Tally the lines in the items below that contain the string "each". Give only the number.

-- START OF Dataset extract --

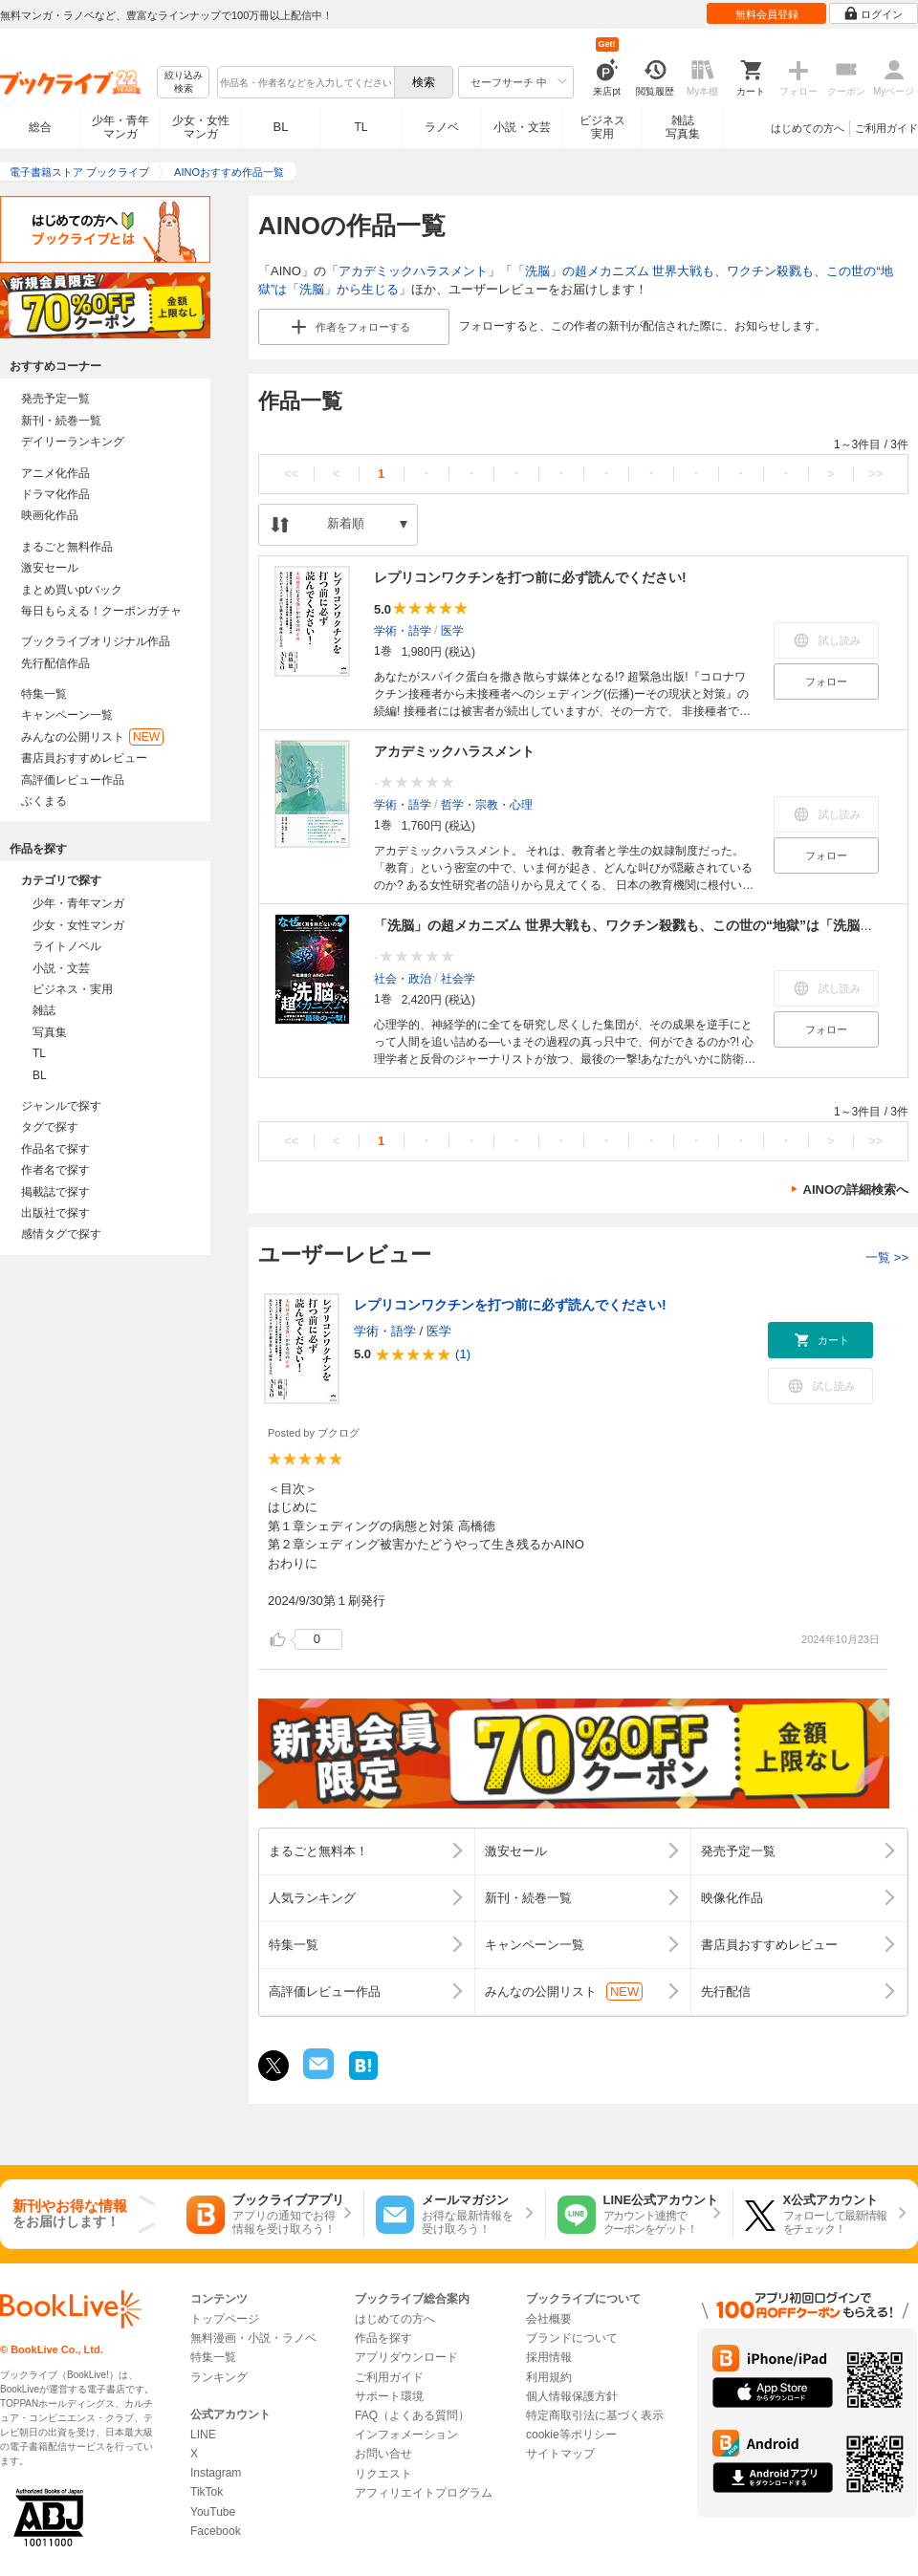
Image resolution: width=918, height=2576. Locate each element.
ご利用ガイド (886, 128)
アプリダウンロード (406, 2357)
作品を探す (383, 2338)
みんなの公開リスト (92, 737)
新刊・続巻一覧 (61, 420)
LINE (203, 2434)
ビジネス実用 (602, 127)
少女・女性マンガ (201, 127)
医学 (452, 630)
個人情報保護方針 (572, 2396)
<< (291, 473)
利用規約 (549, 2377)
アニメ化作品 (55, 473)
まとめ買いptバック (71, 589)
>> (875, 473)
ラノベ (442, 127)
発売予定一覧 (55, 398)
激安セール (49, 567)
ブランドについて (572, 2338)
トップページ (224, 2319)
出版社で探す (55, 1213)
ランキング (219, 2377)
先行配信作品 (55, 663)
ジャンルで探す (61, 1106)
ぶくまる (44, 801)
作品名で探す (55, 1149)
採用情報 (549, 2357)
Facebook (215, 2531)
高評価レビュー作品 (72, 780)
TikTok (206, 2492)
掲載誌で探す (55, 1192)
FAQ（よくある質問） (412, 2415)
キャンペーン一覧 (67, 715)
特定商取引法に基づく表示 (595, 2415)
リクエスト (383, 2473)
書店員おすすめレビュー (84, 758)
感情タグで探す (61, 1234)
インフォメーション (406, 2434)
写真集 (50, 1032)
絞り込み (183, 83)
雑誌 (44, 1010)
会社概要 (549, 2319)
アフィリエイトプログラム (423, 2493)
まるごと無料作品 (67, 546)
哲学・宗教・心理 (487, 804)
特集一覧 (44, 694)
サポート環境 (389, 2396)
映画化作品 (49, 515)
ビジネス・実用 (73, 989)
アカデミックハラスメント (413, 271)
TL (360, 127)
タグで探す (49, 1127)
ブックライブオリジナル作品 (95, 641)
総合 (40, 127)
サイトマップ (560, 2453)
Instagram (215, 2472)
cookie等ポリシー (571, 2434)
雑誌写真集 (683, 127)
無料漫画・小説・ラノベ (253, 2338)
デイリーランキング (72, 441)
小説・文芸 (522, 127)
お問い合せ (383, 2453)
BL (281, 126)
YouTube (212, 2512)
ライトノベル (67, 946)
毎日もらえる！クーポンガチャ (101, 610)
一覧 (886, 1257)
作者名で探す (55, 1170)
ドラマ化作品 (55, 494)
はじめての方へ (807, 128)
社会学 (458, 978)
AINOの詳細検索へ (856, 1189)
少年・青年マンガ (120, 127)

-- END OF Dataset extract --

◆ Solved problem:
1